Something happened in the Syrian tragedy in the late weeks of summer which seems to have changed the situation in fundamental ways. What have we learnt from it, and who has gained?
Certainly not the Syrian people, for a start. The relief over the avoidance of a US bombing campaign, and the focus that followed on the chemical weapons issue, has shamefully not been matched in media comment and in government action by insistence on steps to ease the pain of civilian victims of conflict, brutality and chaos. UNA-UK lobbied hard to generate fresh momentum for UN action, which appeared in the form of a Security Council Presidential Statement in late September. Distressingly, too, the opposition has attracted growing numbers of foreign fighters whose motives and behaviour are far from serving the vast majority of Syrian nationals.
Nor have Western governments covered themselves with laurels. Prime Minister Cameron’s defeat in the House of Commons brought back memories of Tony Blair’s misreading of, or lack of interest in, the British public’s distaste for the use of force in poorly explained circumstances. The on-off threatening of US military punishment – ‘a pinprick, but make no mistake, it will hurt’ – dented President Obama’s credibility, too. The French president found himself beached. Even the Russians, who had a good tactical day when they converted an American hint into a compelling UN-based proposal and produced Assad’s signature on the Chemical Weapons Convention, have been left appearing to protect a mass murderer.
Yet people are talking to each other.

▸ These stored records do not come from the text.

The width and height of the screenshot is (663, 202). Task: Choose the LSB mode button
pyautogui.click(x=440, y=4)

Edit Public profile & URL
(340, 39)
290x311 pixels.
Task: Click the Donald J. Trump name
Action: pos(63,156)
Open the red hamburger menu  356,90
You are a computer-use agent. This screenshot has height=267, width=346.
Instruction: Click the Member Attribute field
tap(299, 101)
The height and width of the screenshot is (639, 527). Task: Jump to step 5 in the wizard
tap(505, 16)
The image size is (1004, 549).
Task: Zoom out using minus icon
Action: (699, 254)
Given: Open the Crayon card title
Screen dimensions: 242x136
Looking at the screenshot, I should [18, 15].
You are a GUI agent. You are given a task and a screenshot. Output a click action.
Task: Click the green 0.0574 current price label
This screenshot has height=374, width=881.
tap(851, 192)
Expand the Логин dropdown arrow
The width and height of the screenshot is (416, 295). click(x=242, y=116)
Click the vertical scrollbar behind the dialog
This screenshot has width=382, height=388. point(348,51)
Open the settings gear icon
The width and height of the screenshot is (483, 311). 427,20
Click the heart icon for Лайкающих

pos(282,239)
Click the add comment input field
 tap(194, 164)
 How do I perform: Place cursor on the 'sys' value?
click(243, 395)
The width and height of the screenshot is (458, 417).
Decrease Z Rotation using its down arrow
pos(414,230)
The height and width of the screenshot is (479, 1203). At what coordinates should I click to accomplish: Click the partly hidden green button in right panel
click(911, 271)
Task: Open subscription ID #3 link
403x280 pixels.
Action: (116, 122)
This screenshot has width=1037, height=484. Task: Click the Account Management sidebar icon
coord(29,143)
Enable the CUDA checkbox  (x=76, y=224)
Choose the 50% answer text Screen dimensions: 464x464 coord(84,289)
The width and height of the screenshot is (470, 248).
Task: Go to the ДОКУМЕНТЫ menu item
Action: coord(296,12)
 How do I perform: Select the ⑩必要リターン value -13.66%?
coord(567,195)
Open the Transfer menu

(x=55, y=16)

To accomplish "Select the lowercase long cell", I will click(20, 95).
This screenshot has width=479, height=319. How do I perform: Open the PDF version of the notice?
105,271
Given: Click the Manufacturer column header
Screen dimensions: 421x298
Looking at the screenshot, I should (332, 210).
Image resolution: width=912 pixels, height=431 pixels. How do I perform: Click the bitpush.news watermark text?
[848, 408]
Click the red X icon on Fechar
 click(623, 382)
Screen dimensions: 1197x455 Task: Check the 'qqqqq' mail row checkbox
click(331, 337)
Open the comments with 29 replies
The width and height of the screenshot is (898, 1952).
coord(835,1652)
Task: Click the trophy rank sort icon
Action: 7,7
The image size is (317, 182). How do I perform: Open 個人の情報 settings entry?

After Kosovo, Afghanistan, Iraq and Libya all produced the bombers, it is beginning to sink in that dialogue with antagonists carries fewer risks than loosing off high explosives. Attacking Syria in the teeth of Russian and Iranian opposition – plus plenty of criticism from the democratic world – would inevitably have made the business of delivering Syria from its political mess a huge amount harder. Treating both of them as potential stakeholders in other Middle East solutions, which they could be, will be riddled with awkwardnesses but also full of possibilities. Benyamin Netanyahu, in asking the Israeli delegation to walk out of President Rouhani’s speech at the recent UN General Assembly, all too clearly showed himself on the wrong side of this trend.
Things are rarely what protagonists say they are. Syria is about the confused politics of an artificial territory created a century ago by imperial minds, only controllable by force because the people’s identities and interests are not reflected in the make-up of the state. Iran is about the security arrangements of the Gulf region, over-managed and poorly handled by the West, and about the long-term aspirations of the Iranian people, most of whom would be happy to move on from their clerical oppressors and re-connect with the world economy. Palestine is about injustice and broken promises, with those responsible for them refusing to accept accountability. In each of these inflammable situations, the last few weeks have seen stakeholders pausing to think and reaching for new approaches.
As to what comes next, we will see. The Geneva Conference on Syria scheduled for November has big challenges to face. The record of diplomacy so far in this century has been unimpressive. But if we – and our judgmental media – give leaders a bit of room to change course, and if they start talking to each other seriously, we might find a silver lining from the dark clouds hanging over Syria.
Sir Jeremy Greenstock is Chairman of UNA-UK and former UK Ambassador to the UN.